■ **Problem to work on**
Extract every line starting at the line that contains "Screen dimensions: 1916x923" and ending with the final line of the data, inclusive; give only those lines, word for word.
=== Data ===
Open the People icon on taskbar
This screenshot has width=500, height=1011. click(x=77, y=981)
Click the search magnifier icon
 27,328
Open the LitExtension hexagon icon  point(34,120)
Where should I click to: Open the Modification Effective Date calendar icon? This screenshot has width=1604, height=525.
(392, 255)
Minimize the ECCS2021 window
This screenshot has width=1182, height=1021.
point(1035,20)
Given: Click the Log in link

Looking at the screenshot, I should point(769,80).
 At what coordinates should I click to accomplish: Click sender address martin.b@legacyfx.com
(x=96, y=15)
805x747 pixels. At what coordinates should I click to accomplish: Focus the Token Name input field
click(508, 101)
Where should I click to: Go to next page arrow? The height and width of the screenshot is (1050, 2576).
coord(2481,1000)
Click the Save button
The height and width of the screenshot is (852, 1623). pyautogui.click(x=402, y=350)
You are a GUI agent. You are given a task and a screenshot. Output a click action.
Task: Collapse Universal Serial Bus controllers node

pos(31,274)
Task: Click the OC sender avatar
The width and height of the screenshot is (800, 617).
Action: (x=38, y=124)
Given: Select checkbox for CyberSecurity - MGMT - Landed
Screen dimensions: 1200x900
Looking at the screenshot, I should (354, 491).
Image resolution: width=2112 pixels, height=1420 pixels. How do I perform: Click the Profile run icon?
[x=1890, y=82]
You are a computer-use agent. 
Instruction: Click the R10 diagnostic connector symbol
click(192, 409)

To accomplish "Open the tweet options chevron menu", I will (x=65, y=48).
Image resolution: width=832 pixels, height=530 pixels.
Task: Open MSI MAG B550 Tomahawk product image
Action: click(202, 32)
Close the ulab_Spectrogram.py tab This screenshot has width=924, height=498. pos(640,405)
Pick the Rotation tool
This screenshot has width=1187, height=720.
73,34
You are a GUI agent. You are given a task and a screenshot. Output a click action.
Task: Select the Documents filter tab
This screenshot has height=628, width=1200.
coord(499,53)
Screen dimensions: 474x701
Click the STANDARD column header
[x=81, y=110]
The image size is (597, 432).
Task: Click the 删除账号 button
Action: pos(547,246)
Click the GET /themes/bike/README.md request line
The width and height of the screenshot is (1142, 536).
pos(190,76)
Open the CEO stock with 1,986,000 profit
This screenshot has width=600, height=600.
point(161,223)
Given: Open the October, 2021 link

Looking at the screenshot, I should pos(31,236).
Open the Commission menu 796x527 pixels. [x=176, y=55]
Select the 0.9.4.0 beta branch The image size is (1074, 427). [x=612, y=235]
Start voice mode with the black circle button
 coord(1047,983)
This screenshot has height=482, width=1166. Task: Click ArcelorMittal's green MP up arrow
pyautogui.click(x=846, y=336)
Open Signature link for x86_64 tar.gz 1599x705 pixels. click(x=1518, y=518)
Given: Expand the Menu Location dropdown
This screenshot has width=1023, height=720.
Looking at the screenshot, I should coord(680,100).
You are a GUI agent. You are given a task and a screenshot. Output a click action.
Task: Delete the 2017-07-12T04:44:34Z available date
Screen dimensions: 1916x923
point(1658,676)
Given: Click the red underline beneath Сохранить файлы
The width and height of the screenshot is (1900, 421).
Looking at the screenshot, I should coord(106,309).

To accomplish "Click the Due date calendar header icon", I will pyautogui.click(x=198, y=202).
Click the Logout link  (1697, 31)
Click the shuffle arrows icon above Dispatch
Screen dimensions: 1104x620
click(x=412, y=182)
===
■ **Result of this task**
Screen dimensions: 1916x923
point(1658,676)
Given: Click the red underline beneath Сохранить файлы
The width and height of the screenshot is (1900, 421).
Looking at the screenshot, I should coord(106,309).

To accomplish "Click the Due date calendar header icon", I will pyautogui.click(x=198, y=202).
Click the Logout link  (1697, 31)
Click the shuffle arrows icon above Dispatch
Screen dimensions: 1104x620
click(x=412, y=182)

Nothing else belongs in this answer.